Kehabisan Uang Gara-Gara belanja Online
Siapa sih yang gak suka belanja membeli produk - produk terbaru. Barang yang lama udah tidak enak lagi dilihat dan tidak nyaman untuk dipakai. Beli barang baru menyenangkan bukan. Setiap orang suka belanja semakin besar pendapatan semakin besar pula pengeluarannya. Dapat uang langsung teringat semua yang ingin di beli selama ini.
Apalagi tidak perlu repot harus ke toko tinggal klik saja. Pilih toko online yang menjual lebih murah dibanding toko yang lain. Sejauh apapun jarak tempuh menuju ke rumah kita uang cukup ditransfer dan membayar biaya ongkir. Udah itu aja mudahkan..
Semakin sering lihat produk semakin banyak isi keranjang yang mau di order. Terutama wanita paling senang belanja misalkan produk kecantikan tawaranya cantik-cantik semua. Berbagai macam keindahan sampai bingung mau milih yang mana dan semuanya ada jual di sana.
Wahh kalau begini sih jadi giat bekerja apalagi wanita yang sudah merasakan belanja dari hasil keringat sendiri. Bisa beli apapun yang diinginkan tanpa meminta minta sama yang lain. Katanya sih sebelum nikah bisa beli apa yang kita mau nanti beda cerita kalau sudah nikah.

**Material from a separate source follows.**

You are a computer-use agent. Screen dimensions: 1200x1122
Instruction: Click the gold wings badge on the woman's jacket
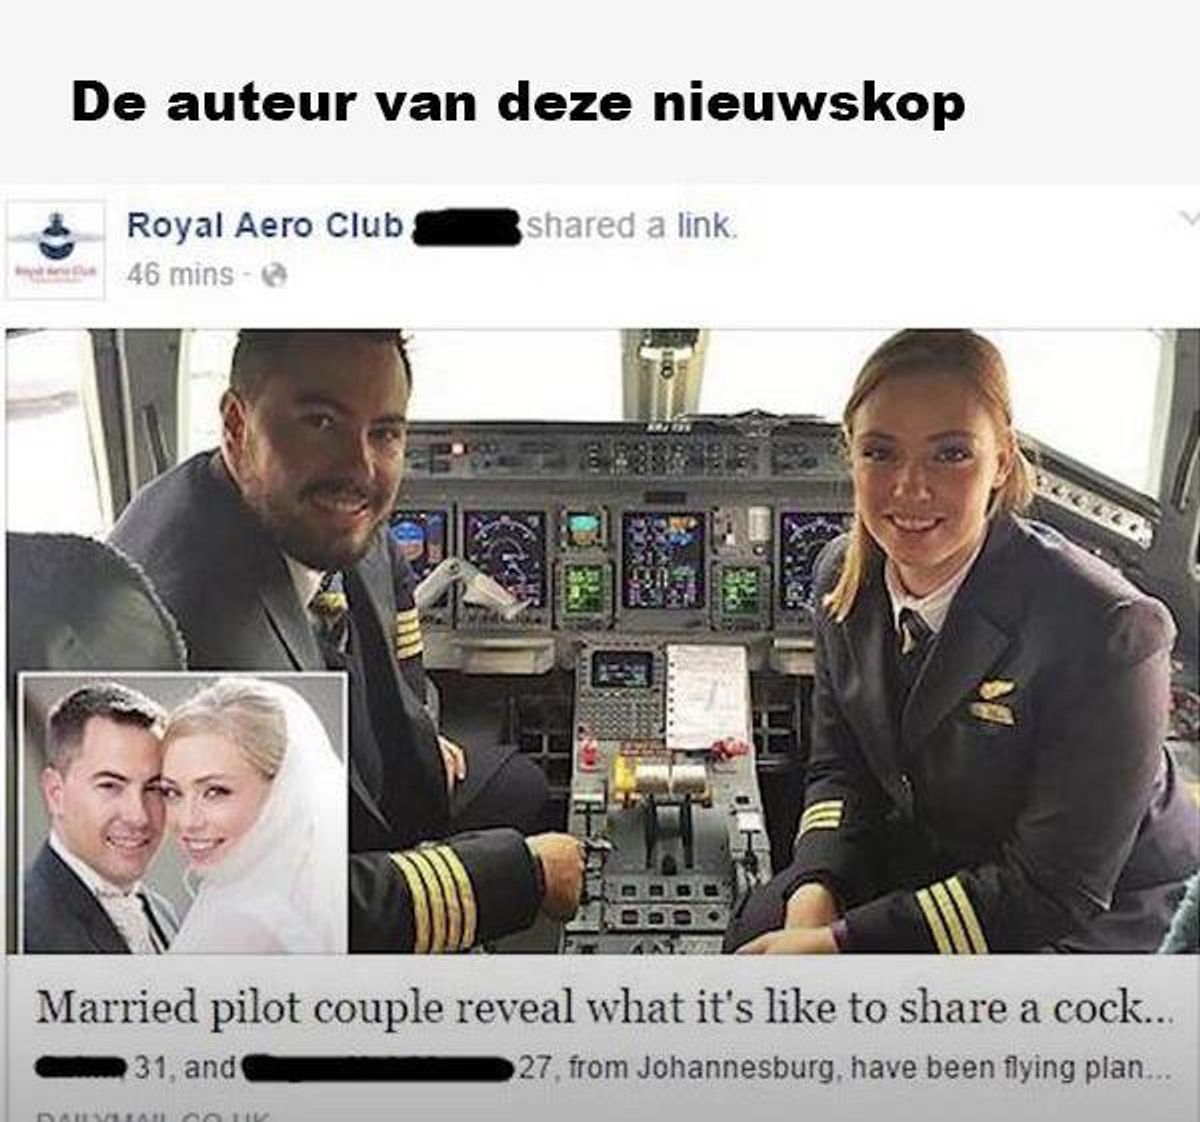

Yang akan kita beli adalah perabot rumah tangga, kebutuhan anak dan beban yang lainnya.
Jual beli itu diperbolehkan namun beli barang yang bukan diperlukan boros ya. Beli yang baru sedangkan kita masih ada yang lama masih bagus untuk dipakai. Kalau sudah ada jika ditambah terus sengaja beli yang baru nanti kebanyakan. Seru sih cuma pertanggung jawabannya jadi bikin takut gitu.Kita nanti di hisab akan lama diproses ribet sendiri jadinya.
Sob belanja sekedarnya aja kalau kita punya uangkan bisa ditabung. Beda ya numpuk harta sama nabung. Numpuk harta artinya tidak ada keinginan yang dituju dan alasannya cuma satu yaitu memperbanyak saja. Sedangkan nabung ada tujuan yang ditargetkan seperti beli sepeda,haji, bayar pendidikan dan yang lainnya.
Jangan memantau toko online terus ya nanti kepengen terus bawaannya mau belanja dan belanja. Kalau sudah terbiasa dengan hal demikian maka sebaiknya diubah dari sekarang. Membelanjakan uang yang tidak tampak dan disentuh oleh tangan kerasa belum banyak meskipun transferannya sudah jutaan. Bedanya belanja dengan uang yang tampak kita bawa ke toko jutaan rasanya sudah berlebih-lebihan.